China’s Liminal Panda APT Attacks Telcos, Steals Data

China's Liminal Panda APT Attacks Telcos, Steals Data

A newly unveiled threat actor has been spying on mobile phones in Asia and Africa for more than four years. 

On Nov. 19, Adam Meyers, senior vice president for counter-adversary operations at CrowdStrike, testified before the US Senate Judiciary Subcommittee on Privacy, Technology, and the Law, on the subject of Chinese cyber threats to critical infrastructure. In the process, he unveiled Liminal Panda, an advanced persistent threat (APT) hyper-focused on gathering intelligence from telecommunications networks.

Since 2020, Liminal Panda has been using network-based attacks to penetrate and pivot between telcos across geographic regions, gathering SMS messages, unique identifiers, and other metadata associated with mobile phones that could be of political or economic use to the Chinese state.

Liminal Panda’s MO

Though the aim is to obtain data transmitted over telecommunications channels, a typical Liminal Panda attack might look a lot like any regular network breach.

“Your cellphone has a radio that talks to a tower, called a base station controller. And those things are connected, typically, by Internet-type protocols — network technology,” Meyers explained. Where some attackers might focus on the towers and their transmissions, Liminal Panda targets the IT network infrastructure underpinning the system. “They’re going to go in through the gateway of the telco, and inside there’s going to be a lot of traditional IT systems.”

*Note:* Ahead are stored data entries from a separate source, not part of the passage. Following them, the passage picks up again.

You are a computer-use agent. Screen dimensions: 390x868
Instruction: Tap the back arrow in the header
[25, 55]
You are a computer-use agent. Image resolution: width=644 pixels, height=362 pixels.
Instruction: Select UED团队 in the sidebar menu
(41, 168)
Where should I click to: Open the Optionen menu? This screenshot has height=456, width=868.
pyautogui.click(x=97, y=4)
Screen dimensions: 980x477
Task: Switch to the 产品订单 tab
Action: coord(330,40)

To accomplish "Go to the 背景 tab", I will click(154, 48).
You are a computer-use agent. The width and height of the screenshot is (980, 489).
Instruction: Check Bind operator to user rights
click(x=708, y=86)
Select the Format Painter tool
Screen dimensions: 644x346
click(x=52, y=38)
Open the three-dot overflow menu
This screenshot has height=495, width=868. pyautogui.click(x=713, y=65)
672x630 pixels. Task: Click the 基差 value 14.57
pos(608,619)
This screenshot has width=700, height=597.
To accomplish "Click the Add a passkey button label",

Once inside a telco’s network — so often staffed by outdated legacy systems — Liminal Panda has tools for collecting call and text records and other sensitive identifying data on large groups or individual targets. “When you send a text message from your mobile device, it goes to the tower via SMS that gets passed back into the core of the telco. Routing decisions are made, and then it goes to the next destination,” he says. Liminal Panda malware acts on that interim step.

To facilitate the exfiltration of that information, the group’s command-and-control (C2) setup emulates the Global System for Mobile Communications (GSM). GSM is a mobile communications standard that enables calling, texting, and the use of mobile data, and is the most widespread such standard in the world, used in more than 193 countries.

Hopping Between Telcos

Besides attacking specific telcos, Liminal Panda has also been observed hopping between them.

“When you go from one part of the country to another, or when you go from one country to another, you need to have interoperability. And there’s a lot of infrastructure that goes into making that happen,” Meyers said. Thing is: The open lines of communication between telecommunications providers, and their infrastructure over long distances, can also be weaponized. “There are multiple threat actors from China who really understand how telecommunications infrastructure works. They understand how it’s all connected together, and they’re able to abuse that in order to go between providers.”

Though its understanding of industry-specific protocols helps, Liminal Panda also jumps between providers simply by abusing the Domain Name System (DNS). By the end of a campaign, the group has often established multiple, redundant routes for traveling between providers.

China’s End Goals

Oppressive governments have long used telecommunications breaches to spy on foreign officials, internal political dissidents, journalists, and academics. “All of these groups are targeting telcos to perform bulk collection, because it gives them the opportunity to then [hone in on] an individual — see who they’re texting, who they’re calling, who they’re with,” Meyers explained.

If Liminal Panda is indeed working on behalf of China, as CrowdStrike assesses with admittedly low confidence, then this sort of spying might have a dual economic benefit as well. In his Senate testimony, Meyers highlighted how major national projects like the Belt and Road Initiative, Made in China 2025, the 2035 Vision, the Global China 2049, and the country’s regular Five-Year Plans provide impetus for economic espionage.

“If you’re doing a deal in that region, I want to know who you’re meeting with. I can collect that information, if you’re sending text messages about the deal,” he says. “Or I can intercept them if you’re meeting with somebody that is politically problematic for me.”